(Reuters) - Goldman Sachs Group Inc (GS.N) Chief Executive Officer Lloyd Blankfein received $23 million in salary and bonuses for 2015, according to a person familiar with the matter.
That’s the first decline in four years for Blankfein, who received $24 million in 2014.
Goldman said in a regulatory filing on Friday it had awarded Blankfein a restricted stock bonus of 96,934 shares worth $14.7 million, based on Goldman’s closing price of $151.65 on Thursday when the bank said it granted the award. Half of that bonus is in share units tied to performance.
Goldman’s board of directors typically awards executives 70 percent of their bonus in stock and 30 percent in cash, suggesting that Blankfein also received a $6.3 million cash bonus. Goldman does not disclose the full details of executives’ pay packages until it files its proxy statement.
Combined with a salary of about $2 million, Blankfein’s total pay package for last year was roughly $23 million.

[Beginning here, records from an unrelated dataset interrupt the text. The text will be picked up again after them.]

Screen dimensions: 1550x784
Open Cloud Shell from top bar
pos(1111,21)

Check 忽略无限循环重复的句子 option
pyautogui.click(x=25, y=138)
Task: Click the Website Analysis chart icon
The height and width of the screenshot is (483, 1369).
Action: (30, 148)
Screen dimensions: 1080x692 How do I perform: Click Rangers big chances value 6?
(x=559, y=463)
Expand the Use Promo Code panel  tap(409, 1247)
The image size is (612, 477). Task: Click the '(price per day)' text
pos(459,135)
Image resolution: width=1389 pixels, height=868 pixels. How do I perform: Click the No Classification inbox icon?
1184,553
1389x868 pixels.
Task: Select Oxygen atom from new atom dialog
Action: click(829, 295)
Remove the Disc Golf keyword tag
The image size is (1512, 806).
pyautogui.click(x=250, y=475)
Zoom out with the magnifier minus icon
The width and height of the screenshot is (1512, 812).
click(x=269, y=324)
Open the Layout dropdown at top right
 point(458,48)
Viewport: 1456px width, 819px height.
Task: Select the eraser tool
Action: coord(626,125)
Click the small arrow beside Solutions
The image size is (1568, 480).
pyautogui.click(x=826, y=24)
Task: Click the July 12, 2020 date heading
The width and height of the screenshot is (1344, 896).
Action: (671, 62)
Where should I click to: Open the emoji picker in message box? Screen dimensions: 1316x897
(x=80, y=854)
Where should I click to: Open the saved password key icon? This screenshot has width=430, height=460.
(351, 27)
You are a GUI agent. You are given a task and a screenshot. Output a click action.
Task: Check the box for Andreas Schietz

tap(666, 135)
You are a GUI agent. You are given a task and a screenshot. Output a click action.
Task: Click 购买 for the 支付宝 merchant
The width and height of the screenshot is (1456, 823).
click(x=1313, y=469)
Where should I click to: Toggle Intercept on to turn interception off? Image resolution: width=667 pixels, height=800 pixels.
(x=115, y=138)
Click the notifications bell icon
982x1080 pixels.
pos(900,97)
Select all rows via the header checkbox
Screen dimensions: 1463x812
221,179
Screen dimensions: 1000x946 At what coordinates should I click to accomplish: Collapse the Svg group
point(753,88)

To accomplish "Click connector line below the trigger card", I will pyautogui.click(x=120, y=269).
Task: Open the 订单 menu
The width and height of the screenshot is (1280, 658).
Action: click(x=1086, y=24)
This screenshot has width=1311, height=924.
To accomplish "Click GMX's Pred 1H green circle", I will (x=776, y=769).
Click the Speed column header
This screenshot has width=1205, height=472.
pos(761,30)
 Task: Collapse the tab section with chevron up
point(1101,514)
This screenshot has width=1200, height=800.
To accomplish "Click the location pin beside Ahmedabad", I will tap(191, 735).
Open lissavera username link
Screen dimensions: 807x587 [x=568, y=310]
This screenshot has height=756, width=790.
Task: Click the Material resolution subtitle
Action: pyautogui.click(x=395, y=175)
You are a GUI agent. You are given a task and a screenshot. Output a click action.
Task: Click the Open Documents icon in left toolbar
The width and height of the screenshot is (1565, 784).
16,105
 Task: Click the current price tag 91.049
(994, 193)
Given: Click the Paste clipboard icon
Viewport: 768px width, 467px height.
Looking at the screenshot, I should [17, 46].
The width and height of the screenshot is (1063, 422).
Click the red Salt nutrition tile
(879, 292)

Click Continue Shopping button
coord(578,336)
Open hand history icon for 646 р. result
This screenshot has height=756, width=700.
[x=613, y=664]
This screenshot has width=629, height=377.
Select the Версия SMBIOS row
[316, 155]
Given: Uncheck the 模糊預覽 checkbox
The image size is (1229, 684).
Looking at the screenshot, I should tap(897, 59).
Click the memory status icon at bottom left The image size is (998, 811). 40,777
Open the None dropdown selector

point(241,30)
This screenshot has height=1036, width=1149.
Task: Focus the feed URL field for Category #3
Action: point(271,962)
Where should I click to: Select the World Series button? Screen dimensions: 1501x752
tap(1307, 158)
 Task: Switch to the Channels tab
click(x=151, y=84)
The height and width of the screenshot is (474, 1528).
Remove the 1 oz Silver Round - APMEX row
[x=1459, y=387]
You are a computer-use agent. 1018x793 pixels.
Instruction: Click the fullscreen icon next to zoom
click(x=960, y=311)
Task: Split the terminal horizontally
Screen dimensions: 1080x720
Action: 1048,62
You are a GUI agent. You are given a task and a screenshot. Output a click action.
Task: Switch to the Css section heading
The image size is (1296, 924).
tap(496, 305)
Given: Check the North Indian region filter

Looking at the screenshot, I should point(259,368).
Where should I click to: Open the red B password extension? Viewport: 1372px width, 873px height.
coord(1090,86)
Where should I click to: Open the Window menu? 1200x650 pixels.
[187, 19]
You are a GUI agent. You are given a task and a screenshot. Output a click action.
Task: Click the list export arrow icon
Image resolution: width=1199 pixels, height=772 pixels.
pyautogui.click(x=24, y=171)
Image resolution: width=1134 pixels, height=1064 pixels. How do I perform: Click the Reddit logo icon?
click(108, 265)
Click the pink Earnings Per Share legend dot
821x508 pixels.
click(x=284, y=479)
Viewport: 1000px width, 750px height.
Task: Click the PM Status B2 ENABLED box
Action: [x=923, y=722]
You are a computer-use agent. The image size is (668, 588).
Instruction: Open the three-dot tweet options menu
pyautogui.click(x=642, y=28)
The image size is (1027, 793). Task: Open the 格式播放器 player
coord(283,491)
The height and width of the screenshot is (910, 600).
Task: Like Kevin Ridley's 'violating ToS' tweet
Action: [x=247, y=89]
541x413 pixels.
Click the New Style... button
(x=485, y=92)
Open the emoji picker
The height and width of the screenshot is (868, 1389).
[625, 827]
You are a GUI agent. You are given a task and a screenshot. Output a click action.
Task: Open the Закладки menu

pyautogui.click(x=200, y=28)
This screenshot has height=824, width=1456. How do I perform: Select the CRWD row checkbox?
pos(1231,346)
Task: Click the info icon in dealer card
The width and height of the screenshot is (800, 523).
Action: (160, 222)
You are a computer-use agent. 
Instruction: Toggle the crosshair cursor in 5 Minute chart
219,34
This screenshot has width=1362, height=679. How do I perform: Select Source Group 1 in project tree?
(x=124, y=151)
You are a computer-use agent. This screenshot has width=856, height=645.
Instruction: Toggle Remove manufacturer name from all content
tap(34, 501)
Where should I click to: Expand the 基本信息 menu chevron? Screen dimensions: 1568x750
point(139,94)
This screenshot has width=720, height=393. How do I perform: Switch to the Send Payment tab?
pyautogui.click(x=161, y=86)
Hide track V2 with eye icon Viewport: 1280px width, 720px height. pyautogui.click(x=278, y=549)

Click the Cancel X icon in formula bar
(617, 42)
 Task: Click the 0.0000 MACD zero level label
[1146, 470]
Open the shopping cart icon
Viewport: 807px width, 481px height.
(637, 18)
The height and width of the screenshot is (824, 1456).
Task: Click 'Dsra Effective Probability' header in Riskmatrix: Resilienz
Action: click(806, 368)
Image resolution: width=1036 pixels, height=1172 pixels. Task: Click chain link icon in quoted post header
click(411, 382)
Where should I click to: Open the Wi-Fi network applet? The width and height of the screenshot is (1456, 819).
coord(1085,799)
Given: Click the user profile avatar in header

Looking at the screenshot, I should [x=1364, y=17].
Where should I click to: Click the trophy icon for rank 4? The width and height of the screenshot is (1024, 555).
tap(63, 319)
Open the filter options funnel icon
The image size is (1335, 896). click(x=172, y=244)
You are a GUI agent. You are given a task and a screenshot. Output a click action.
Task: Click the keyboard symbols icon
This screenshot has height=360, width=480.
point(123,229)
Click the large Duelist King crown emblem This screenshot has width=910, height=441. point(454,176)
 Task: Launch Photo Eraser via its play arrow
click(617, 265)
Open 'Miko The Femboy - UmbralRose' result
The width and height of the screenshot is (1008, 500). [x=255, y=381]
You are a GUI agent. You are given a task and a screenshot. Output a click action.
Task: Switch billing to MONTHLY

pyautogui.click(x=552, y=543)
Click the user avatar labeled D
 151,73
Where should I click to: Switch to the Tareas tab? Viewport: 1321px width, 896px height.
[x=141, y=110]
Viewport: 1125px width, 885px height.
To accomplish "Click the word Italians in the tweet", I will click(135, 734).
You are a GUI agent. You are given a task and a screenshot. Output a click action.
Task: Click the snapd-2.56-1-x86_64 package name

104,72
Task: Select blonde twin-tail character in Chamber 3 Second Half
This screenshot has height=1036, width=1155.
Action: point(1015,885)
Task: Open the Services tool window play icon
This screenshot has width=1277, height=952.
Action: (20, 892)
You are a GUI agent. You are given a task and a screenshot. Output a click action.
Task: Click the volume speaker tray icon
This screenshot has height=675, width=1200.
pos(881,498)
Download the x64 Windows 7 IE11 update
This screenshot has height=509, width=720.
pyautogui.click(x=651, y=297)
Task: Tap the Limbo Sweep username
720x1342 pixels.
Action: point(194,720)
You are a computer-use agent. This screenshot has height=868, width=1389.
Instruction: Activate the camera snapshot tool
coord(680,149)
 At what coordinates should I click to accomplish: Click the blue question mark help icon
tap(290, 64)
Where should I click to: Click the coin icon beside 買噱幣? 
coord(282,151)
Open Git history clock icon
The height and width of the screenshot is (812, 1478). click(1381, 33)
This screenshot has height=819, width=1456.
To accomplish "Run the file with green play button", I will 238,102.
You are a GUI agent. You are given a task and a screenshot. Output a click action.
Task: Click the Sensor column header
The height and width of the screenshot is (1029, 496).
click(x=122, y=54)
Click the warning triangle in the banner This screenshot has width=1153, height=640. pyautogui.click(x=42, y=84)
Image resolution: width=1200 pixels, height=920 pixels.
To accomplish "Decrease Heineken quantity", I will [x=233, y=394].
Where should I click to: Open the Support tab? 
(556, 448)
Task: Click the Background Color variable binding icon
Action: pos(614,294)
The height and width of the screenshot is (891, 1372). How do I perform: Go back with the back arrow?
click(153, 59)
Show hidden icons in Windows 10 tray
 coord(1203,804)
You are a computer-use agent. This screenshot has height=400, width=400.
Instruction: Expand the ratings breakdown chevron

Goldman Chief Financial Officer Harvey Schwartz and president Gary Cohn both received restricted shares worth $13.4 million.
Goldman in 2015 posted a return on equity (ROE) of 7.4 percent, after being hit in the fourth quarter by a $5 billion settlement related to its dealings with mortgage backed securities during the financial crisis reduced ROE. Adjusting for the settlement, the bank’s return on equity would have been 11.2 percent, which is in line with its profitability over the last several years.
Rival Morgan Stanley (MS.N), in contrast, posted a return on equity of 8.5 percent in 2015, below its target of 10 percent.
Goldman generated net revenue of $33.8 billion in 2015, down 2 percent from the year ago period. Investment banking revenue rose 9 percent, boosted by record performance from its M&A advisory business.
The bank’s trading business was flat over last year, as strong equities revenue was able to offset a slide in the bank’s bond business. Investment management revenue grew 3 percent, and investing and lending fell 20 percent.
Shares of Goldman have declined 8 percent in 2015, making it the second worst performer of all the big U.S. banks after Morgan Stanley (MS.N), which slumped 18 percent.
Blankfein’s pay is less than that of JPMorgan Chase & Co (JPM.N) CEO Jamie Dimon. The bank said on Thursday it had raised Dimon’s overall compensation by 35 percent to $27 billion but cut the cash portion and tied three quarters of the total to performance-sensitive stock awards.